Le ministère de l’Écologie, associé à celui de l’Économie, souhaitant aller au delà de l’application de la nouvelle loi, a complété son décret par des articles relatifs à l’affichage publicitaire extérieur. Le texte aurait pour but, selon les organisateurs de la réunion, de « doper la croissance ».
Les associations s’alarmaient déjà du premier projet de décret, à sens unique, toujours en faveur des afficheurs et des enseignistes. Elles découvrent aujourd’hui de nouveaux amendements permissifs apportés semble-t-il avec l’aval de la ministre de l’Écologie.

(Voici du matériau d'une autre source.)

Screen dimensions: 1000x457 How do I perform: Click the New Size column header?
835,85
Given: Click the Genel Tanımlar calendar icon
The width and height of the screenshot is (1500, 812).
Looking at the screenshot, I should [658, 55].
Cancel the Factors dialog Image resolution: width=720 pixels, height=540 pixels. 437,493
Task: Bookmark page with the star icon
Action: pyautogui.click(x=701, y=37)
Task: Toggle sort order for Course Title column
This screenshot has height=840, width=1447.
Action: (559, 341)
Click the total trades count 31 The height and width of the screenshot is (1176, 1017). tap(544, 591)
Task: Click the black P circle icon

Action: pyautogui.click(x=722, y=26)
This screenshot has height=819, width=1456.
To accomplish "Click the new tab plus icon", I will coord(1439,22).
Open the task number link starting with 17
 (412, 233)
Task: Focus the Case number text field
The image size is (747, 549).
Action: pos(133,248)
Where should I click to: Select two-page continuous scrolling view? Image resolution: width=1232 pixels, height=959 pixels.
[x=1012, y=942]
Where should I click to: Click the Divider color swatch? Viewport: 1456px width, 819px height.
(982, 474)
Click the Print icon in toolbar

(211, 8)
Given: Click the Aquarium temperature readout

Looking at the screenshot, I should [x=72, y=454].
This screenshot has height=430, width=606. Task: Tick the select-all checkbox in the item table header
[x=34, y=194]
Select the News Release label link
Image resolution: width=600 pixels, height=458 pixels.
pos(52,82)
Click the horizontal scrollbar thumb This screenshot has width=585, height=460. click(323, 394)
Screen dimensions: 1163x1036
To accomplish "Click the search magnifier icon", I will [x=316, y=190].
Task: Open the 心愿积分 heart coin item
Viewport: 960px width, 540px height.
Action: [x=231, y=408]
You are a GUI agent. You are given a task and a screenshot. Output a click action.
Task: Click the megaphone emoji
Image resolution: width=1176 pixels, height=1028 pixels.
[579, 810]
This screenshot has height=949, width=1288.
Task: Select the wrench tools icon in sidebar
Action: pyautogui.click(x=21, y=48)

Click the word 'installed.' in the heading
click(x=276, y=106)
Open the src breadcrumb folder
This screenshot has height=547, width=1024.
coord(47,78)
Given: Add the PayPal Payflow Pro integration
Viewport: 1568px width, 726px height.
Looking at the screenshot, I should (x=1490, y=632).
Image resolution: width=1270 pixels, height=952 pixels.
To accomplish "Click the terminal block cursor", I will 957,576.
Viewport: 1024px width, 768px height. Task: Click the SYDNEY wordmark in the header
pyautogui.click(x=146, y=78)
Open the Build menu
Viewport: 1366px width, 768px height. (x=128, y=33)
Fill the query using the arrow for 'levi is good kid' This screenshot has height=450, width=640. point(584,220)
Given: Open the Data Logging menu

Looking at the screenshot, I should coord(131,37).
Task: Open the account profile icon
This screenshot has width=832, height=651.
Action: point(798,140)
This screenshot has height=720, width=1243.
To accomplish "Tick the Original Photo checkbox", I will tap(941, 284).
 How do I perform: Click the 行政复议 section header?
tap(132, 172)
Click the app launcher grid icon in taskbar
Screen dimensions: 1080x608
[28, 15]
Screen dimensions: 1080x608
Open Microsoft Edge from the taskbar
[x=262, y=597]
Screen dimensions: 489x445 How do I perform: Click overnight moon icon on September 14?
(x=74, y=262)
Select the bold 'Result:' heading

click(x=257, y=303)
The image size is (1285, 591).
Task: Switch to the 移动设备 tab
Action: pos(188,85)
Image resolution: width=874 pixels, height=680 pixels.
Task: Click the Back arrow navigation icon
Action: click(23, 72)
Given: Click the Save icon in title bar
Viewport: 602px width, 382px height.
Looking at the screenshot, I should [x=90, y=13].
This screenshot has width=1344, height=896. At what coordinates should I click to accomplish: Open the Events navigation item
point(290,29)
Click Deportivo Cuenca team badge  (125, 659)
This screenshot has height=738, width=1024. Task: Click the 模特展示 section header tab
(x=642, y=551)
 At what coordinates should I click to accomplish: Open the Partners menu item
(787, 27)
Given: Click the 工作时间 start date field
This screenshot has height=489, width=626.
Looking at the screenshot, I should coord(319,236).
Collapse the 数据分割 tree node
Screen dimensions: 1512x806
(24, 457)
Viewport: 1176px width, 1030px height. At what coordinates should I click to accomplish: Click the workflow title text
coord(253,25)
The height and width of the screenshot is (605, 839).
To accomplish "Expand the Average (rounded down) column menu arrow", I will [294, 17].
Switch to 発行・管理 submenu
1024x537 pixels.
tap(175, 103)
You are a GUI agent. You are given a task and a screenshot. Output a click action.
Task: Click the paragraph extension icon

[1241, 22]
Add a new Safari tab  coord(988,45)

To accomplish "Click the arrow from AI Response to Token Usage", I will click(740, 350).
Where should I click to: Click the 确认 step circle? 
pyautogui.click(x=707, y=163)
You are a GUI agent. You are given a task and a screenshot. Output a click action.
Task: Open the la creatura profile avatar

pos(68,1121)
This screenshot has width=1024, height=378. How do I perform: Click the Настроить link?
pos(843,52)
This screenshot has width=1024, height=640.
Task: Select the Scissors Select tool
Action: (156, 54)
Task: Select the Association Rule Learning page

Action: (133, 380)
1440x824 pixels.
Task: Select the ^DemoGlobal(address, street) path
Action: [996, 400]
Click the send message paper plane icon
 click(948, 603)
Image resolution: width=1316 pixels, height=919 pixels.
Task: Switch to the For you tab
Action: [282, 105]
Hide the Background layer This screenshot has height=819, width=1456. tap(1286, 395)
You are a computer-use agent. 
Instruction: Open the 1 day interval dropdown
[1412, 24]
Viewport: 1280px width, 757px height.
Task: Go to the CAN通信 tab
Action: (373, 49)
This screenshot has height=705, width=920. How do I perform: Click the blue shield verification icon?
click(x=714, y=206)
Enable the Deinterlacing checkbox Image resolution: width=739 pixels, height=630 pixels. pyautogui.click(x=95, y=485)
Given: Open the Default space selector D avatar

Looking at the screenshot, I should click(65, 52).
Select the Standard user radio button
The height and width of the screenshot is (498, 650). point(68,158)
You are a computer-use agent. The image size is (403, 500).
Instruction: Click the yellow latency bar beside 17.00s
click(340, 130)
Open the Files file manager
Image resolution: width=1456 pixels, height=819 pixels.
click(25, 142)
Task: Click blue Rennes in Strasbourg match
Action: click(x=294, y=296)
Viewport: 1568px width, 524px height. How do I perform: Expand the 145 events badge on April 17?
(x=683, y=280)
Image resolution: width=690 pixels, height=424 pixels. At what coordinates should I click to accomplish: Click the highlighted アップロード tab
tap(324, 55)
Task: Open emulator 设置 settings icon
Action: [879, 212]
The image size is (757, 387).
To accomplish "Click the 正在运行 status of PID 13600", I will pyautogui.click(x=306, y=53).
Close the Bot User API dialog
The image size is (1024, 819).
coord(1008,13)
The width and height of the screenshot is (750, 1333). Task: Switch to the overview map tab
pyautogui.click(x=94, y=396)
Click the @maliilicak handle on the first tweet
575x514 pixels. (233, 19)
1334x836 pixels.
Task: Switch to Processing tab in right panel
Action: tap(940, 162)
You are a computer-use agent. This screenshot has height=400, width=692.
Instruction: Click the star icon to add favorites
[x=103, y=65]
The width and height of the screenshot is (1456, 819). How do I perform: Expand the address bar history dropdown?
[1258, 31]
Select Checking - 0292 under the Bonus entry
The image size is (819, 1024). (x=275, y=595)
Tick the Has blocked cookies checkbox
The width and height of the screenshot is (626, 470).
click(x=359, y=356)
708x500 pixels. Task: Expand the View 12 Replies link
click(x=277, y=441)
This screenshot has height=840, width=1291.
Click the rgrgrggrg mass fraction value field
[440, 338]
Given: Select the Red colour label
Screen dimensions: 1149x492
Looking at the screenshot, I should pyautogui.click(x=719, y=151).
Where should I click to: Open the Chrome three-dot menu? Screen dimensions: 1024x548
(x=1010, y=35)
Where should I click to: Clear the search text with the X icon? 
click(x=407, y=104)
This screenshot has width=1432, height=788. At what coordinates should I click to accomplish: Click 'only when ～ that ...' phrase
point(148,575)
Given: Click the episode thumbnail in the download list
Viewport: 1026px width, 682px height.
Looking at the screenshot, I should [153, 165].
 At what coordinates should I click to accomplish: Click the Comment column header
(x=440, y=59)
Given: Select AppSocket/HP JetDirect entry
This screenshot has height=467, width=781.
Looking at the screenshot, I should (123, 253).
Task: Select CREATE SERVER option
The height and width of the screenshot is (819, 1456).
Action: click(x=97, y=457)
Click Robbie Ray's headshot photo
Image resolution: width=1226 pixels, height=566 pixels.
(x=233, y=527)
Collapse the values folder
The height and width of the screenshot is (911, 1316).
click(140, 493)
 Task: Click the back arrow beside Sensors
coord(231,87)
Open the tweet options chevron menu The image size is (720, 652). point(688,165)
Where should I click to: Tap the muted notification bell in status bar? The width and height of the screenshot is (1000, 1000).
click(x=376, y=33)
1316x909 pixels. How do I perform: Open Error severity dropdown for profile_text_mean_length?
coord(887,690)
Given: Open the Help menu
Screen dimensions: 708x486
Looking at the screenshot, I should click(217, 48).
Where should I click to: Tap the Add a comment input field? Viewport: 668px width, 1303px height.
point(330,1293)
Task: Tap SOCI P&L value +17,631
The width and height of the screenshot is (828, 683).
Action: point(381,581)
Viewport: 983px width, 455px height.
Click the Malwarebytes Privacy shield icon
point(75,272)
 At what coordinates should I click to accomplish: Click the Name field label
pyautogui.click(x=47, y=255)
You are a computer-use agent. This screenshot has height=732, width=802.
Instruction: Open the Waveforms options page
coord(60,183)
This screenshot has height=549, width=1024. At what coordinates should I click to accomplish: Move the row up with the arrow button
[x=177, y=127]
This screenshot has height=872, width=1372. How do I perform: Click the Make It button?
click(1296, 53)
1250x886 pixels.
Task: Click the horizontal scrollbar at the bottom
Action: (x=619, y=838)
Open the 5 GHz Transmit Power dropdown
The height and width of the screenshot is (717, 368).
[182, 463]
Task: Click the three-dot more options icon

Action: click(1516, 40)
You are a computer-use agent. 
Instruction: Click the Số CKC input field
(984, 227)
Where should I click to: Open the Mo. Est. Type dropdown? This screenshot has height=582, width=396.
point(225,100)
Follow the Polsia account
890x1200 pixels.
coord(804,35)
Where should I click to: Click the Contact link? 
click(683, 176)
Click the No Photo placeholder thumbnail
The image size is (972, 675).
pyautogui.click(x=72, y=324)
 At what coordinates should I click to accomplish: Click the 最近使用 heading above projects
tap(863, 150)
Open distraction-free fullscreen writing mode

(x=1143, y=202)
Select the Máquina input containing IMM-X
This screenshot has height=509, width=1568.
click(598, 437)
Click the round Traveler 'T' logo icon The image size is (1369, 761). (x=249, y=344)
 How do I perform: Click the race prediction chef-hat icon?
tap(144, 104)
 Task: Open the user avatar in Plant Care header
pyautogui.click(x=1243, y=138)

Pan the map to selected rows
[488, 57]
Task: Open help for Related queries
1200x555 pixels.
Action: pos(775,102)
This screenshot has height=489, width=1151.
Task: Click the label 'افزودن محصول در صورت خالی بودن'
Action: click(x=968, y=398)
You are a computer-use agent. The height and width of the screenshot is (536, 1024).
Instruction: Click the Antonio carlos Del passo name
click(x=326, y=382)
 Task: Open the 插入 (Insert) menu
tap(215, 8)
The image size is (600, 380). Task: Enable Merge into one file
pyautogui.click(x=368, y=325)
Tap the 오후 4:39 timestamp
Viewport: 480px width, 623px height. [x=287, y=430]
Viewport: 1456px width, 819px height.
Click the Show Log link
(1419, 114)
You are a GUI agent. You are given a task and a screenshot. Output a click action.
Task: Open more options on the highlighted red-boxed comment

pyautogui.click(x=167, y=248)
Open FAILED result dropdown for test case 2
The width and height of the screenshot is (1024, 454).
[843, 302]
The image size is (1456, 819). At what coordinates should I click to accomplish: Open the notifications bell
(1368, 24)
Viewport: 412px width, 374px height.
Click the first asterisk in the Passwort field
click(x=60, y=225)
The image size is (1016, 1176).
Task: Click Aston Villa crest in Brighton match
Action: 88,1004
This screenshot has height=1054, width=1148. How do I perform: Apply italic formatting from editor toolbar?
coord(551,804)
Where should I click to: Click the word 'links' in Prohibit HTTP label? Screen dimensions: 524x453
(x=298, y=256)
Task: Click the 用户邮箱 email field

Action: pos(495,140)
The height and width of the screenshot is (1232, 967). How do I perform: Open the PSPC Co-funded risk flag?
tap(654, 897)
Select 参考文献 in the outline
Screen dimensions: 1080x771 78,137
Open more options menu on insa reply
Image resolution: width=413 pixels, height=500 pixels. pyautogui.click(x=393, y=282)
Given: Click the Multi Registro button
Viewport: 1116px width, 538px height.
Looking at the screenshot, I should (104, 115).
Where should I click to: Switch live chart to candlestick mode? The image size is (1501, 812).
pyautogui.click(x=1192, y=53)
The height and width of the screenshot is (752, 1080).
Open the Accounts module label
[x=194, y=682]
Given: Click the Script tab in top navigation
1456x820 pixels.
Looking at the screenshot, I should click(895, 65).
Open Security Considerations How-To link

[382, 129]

Des « scellés au sol » dans les agglomérations de moins de 10 000 habitants
L’article 2, dans la première version du décret, autorisait des panneaux « scellés au sol », les pires en termes d’atteinte aux paysages, dans les agglomérations de moins de 10 000 habitants, où ils étaient auparavant interdits. Trois conditions étaient mises à cette déréglementation : l’agglomération devait « appartenir à une unité urbaine comprenant au moins une agglomération communale de plus de 10 000 habitants (sic) », les panneaux devaient être « à proximité immédiate d’un centre commercial » et autorisés par « le règlement local de publicité intercommunal ». Ces deux dernières restrictions ont été supprimées dans la nouvelle version du décret.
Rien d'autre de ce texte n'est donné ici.